Exercise: Lines after the one containing "is (1288, 932)." are to be omitted; print exactly each line from the start of the records up to and including it.
━━━ Data extract
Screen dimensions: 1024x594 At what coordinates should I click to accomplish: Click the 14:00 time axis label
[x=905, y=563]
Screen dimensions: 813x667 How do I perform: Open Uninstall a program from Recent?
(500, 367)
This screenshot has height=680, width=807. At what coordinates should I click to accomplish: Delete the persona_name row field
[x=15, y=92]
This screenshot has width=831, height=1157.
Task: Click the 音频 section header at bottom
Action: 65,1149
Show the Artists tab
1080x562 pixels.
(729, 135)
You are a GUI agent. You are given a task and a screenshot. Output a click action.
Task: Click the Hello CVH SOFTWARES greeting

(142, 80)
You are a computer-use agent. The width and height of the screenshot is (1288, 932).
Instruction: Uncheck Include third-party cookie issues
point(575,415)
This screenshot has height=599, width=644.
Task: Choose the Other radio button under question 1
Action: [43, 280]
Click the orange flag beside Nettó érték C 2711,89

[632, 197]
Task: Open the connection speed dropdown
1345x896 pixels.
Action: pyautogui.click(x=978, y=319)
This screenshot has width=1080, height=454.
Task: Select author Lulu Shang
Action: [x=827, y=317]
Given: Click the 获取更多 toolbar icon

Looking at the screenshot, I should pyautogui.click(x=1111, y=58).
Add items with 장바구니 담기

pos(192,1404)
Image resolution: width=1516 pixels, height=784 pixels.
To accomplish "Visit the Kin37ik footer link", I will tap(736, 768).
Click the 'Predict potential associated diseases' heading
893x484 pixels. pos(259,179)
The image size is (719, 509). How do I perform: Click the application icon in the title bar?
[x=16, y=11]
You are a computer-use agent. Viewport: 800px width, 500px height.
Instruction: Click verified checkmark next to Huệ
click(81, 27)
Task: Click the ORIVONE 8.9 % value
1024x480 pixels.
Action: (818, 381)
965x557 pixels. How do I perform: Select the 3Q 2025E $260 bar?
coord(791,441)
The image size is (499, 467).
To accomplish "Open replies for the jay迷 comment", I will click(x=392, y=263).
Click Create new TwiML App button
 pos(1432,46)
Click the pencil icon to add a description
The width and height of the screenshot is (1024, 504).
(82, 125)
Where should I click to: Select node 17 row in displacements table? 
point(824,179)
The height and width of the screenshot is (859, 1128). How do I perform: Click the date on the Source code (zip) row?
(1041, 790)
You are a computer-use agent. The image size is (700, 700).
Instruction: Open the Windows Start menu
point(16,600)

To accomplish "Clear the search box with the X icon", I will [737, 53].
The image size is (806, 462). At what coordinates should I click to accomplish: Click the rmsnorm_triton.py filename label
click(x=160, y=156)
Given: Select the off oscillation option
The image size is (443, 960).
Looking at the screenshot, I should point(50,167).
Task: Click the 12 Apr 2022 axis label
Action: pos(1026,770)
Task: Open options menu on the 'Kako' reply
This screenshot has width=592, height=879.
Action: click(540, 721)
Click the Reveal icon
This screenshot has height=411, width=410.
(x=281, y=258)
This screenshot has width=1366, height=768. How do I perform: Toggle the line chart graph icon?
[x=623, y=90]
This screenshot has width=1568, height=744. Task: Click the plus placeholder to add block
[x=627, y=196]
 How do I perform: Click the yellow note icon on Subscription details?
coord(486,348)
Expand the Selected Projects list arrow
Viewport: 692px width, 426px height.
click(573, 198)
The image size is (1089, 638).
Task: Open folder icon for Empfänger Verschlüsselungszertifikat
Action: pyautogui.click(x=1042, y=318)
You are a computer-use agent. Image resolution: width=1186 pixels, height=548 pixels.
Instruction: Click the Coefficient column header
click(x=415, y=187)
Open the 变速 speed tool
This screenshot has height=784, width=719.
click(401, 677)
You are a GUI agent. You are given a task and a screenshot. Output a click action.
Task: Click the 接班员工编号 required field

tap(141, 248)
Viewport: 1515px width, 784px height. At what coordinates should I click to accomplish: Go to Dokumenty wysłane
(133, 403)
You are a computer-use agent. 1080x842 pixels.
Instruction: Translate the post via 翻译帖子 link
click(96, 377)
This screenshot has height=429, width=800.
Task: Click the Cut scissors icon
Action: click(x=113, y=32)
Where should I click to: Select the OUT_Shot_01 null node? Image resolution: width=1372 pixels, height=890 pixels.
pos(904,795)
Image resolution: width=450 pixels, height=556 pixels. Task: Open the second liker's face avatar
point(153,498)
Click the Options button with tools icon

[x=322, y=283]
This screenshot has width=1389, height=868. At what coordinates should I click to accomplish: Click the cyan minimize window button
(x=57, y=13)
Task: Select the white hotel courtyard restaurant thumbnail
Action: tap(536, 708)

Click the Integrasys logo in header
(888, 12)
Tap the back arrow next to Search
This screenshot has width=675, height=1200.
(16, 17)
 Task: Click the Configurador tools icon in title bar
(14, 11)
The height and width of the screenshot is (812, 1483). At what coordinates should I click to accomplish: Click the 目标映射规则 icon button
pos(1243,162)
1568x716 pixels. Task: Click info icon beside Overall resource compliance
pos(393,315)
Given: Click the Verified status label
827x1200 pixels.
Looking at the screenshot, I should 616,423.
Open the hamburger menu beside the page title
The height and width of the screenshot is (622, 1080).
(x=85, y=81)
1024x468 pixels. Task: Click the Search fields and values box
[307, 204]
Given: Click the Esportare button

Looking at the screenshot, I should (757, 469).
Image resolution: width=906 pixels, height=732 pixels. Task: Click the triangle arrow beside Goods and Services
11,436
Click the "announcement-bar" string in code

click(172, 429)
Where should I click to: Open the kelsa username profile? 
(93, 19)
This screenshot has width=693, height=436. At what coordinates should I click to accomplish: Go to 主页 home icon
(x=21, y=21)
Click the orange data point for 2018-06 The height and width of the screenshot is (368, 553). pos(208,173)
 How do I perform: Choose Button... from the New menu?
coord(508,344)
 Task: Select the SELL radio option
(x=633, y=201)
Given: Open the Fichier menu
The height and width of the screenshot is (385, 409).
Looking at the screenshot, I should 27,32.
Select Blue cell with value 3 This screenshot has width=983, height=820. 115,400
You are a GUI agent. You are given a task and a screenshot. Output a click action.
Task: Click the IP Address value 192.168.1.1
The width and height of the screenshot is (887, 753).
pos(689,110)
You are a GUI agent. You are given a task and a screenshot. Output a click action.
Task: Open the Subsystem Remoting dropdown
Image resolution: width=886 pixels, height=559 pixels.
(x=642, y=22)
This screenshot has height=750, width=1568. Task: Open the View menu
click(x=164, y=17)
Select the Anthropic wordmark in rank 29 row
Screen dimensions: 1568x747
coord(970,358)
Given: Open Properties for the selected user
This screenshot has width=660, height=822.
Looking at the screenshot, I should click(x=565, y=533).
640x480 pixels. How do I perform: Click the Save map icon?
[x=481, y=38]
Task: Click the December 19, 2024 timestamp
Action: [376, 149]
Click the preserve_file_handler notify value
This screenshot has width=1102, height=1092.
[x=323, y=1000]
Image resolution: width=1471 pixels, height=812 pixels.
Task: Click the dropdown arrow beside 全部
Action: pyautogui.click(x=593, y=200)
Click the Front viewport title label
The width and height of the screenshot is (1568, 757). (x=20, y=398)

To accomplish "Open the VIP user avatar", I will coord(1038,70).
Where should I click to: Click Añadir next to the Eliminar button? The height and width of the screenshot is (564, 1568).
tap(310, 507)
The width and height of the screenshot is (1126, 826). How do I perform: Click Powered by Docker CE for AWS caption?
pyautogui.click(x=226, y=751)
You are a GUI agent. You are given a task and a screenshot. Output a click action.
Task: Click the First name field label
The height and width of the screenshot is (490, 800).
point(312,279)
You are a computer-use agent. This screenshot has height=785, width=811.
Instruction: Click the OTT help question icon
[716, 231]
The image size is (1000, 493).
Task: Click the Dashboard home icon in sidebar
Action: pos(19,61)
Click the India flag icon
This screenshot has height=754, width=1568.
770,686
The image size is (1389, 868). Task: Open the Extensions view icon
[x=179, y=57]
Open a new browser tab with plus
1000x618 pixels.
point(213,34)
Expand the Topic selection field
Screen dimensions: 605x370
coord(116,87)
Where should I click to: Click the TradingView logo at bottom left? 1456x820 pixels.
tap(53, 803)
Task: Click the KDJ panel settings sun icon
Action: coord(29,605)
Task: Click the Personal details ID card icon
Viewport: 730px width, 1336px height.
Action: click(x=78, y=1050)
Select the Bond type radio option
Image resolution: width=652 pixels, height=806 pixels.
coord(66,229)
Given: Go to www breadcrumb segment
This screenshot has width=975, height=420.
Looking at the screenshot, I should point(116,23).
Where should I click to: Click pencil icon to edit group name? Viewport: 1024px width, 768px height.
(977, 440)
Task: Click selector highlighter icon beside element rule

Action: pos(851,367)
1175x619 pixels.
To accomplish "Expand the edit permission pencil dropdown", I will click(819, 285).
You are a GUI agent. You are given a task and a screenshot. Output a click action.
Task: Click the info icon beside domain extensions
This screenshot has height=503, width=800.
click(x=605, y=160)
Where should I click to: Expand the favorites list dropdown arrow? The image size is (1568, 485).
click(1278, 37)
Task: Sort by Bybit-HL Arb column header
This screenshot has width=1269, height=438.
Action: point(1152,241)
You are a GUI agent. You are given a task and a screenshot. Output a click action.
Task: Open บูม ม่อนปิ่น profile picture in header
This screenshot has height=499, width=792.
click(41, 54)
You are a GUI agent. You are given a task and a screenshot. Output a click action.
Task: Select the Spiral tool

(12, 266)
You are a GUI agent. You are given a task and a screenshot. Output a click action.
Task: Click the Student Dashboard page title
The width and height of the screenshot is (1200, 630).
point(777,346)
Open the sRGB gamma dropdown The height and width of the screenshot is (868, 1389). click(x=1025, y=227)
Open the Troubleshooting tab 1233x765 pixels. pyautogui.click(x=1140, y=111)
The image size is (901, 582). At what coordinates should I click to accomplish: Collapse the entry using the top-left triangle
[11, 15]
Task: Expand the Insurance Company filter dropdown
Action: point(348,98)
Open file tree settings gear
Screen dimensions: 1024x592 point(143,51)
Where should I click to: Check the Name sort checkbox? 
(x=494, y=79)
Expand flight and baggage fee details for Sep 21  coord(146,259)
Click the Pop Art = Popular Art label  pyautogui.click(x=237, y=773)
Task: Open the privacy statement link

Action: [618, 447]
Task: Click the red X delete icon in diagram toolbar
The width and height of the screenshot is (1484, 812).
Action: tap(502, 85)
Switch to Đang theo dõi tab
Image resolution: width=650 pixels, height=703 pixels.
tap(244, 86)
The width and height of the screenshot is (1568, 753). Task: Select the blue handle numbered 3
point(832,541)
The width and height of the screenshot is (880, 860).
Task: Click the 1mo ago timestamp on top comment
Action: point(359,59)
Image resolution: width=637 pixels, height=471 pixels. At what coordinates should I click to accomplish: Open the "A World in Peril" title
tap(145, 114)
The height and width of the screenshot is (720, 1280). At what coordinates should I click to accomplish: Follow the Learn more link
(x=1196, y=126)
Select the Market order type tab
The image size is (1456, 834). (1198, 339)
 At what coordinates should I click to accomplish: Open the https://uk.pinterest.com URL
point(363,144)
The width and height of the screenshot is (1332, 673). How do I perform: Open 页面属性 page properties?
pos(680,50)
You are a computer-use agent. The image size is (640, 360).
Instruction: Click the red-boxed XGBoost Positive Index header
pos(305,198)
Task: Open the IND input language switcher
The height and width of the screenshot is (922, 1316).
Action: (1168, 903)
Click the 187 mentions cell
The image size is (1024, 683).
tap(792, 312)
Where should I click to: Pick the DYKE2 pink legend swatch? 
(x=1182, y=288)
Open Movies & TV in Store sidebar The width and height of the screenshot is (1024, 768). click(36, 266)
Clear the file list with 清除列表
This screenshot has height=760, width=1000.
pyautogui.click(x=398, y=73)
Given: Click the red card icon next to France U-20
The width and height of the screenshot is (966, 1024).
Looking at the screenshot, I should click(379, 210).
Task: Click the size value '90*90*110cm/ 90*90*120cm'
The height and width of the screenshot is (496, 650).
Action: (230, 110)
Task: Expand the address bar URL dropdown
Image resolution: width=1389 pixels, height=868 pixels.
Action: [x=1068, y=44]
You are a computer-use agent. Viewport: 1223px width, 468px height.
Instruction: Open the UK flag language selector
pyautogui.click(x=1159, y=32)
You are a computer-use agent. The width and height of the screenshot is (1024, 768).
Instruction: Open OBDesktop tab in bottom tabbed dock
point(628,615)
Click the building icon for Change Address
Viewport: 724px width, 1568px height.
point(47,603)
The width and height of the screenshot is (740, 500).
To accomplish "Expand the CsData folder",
━━━━━━
Result:
Screen dimensions: 1024x594 At what coordinates should I click to accomplish: Click the 14:00 time axis label
[x=905, y=563]
Screen dimensions: 813x667 How do I perform: Open Uninstall a program from Recent?
(500, 367)
This screenshot has height=680, width=807. At what coordinates should I click to accomplish: Delete the persona_name row field
[x=15, y=92]
This screenshot has width=831, height=1157.
Task: Click the 音频 section header at bottom
Action: 65,1149
Show the Artists tab
1080x562 pixels.
(729, 135)
You are a GUI agent. You are given a task and a screenshot. Output a click action.
Task: Click the Hello CVH SOFTWARES greeting

(142, 80)
You are a computer-use agent. The width and height of the screenshot is (1288, 932).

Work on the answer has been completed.